START Records provided

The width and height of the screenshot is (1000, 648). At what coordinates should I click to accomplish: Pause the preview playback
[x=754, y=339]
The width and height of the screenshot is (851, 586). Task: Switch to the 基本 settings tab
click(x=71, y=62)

END Records provided
START Records provided

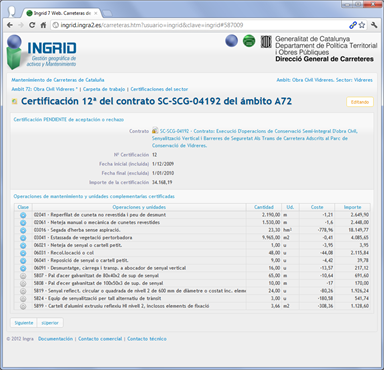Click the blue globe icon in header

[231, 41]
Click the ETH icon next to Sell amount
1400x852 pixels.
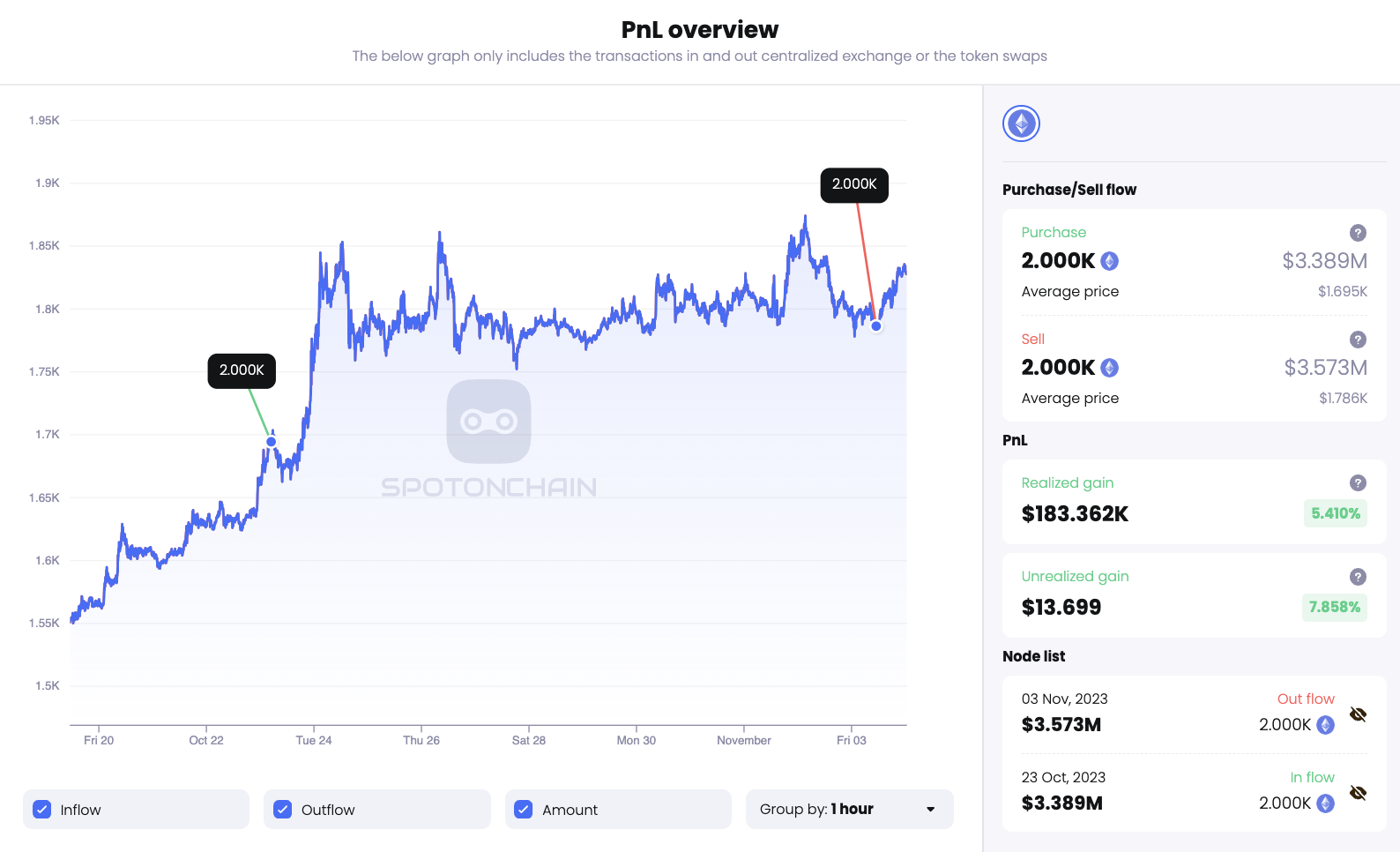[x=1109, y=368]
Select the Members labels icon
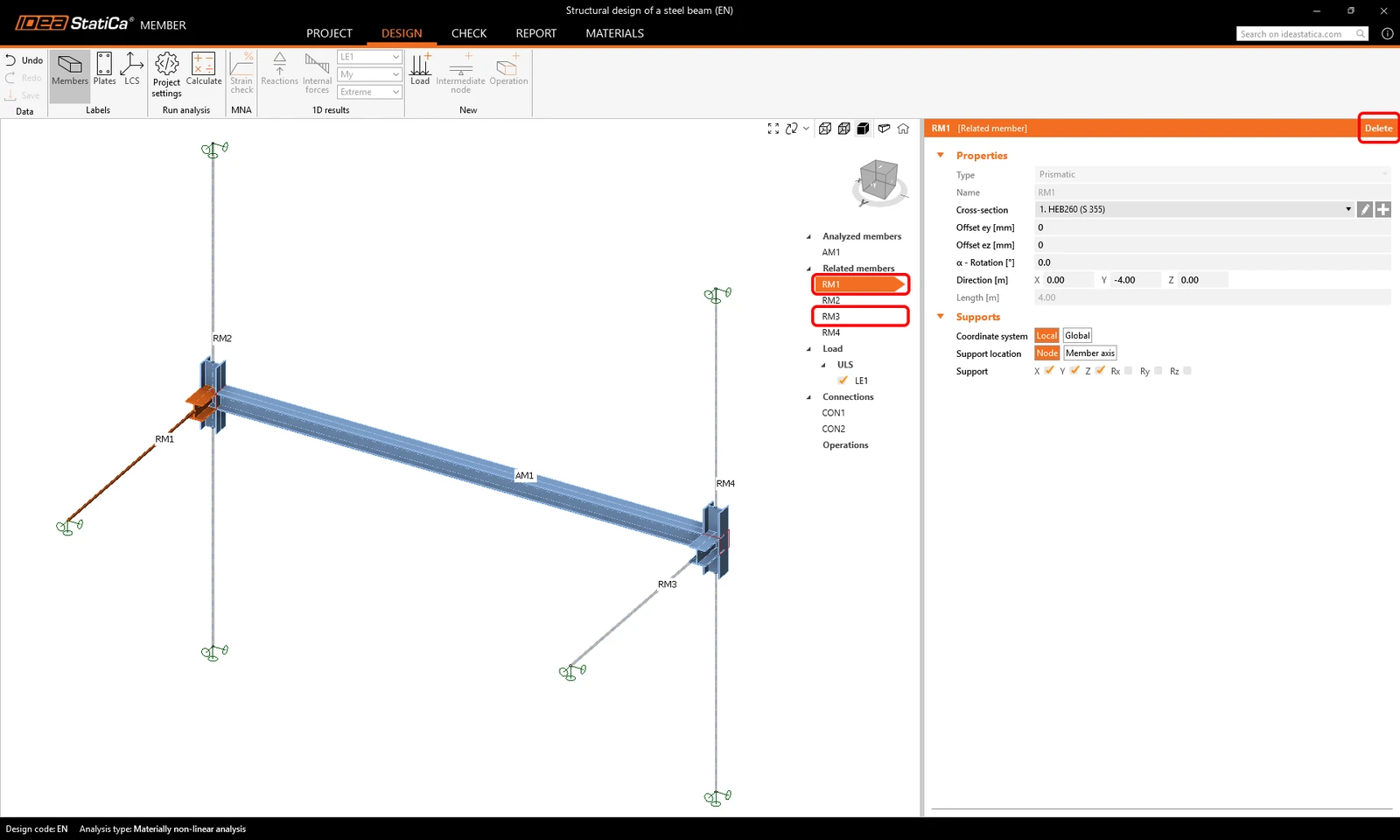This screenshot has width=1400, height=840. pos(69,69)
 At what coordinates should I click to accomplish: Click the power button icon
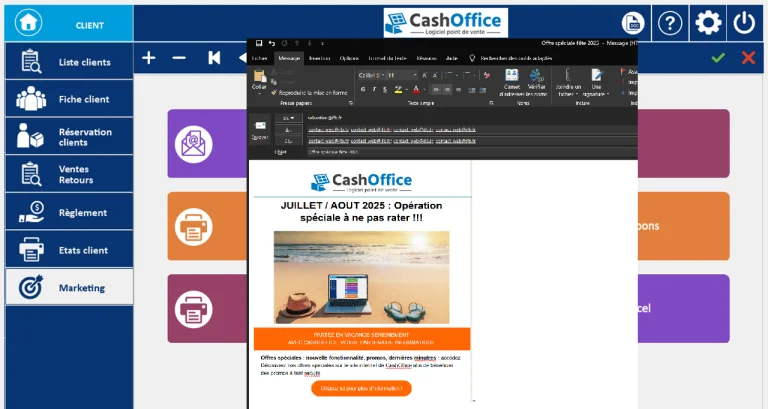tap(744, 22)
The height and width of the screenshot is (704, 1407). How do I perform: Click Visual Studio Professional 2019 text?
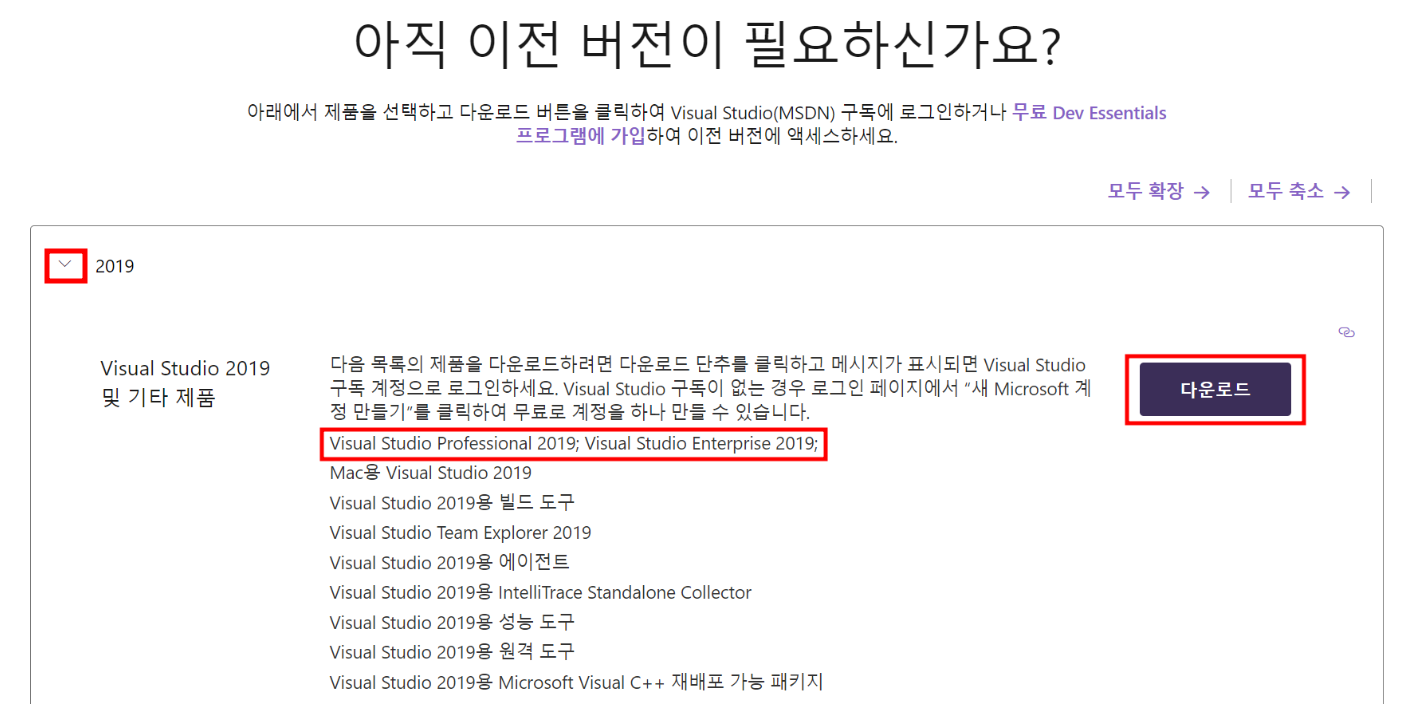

END Records provided

* **What you need to do**: The lines to reproduce run from the one above containing "1400x852 pixels." through the one containing "The height and". Copy them exactly and leave out all pictures.

* **Solution to this exercise**:
1400x852 pixels.
[x=1109, y=368]
Select the Members labels icon
This screenshot has width=1400, height=840. pos(69,69)
 At what coordinates should I click to accomplish: Click the power button icon
tap(744, 22)
The height and width of the screenshot is (704, 1407). How do I perform: Click Visual Studio Professional 2019 text?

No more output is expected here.